┏━━
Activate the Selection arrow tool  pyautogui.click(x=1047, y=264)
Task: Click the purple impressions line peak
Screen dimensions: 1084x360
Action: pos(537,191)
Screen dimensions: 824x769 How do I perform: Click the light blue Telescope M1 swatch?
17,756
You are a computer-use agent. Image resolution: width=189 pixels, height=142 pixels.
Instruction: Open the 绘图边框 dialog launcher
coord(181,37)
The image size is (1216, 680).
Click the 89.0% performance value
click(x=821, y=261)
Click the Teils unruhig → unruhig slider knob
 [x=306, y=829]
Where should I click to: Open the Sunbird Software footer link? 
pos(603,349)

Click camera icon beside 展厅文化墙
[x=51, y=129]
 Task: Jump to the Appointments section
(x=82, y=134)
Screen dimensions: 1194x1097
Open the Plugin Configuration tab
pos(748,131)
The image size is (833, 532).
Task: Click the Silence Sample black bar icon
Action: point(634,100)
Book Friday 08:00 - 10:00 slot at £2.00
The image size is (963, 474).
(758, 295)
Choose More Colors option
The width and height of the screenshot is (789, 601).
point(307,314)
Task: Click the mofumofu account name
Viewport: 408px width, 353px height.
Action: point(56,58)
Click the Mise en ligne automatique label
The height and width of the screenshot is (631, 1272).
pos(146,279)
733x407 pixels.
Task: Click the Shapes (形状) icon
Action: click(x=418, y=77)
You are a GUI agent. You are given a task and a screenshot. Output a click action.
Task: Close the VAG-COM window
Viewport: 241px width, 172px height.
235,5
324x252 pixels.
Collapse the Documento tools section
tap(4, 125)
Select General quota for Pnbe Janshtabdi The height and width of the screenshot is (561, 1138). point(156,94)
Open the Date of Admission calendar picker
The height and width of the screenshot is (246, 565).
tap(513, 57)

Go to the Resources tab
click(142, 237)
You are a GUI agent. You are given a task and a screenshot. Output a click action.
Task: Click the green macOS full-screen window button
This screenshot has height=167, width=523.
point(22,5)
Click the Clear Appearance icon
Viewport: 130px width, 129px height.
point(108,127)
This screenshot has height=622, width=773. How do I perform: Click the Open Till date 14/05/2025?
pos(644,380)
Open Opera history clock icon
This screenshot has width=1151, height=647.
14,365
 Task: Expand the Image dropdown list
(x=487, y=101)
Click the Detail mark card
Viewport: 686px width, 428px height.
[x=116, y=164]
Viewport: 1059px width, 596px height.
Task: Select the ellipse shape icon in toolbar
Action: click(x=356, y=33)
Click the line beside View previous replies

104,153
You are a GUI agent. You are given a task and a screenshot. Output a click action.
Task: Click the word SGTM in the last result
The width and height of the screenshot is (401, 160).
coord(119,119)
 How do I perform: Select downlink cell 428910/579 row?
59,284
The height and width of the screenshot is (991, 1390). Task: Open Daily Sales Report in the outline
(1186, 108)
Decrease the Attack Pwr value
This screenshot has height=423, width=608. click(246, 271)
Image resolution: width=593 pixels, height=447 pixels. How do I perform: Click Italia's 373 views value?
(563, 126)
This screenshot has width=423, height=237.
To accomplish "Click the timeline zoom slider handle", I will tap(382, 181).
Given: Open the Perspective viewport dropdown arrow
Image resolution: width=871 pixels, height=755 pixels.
┗━━
# Requirement
Establish how many lines of the material above hold the word "window". Nothing but the count should be returned.

# Output
2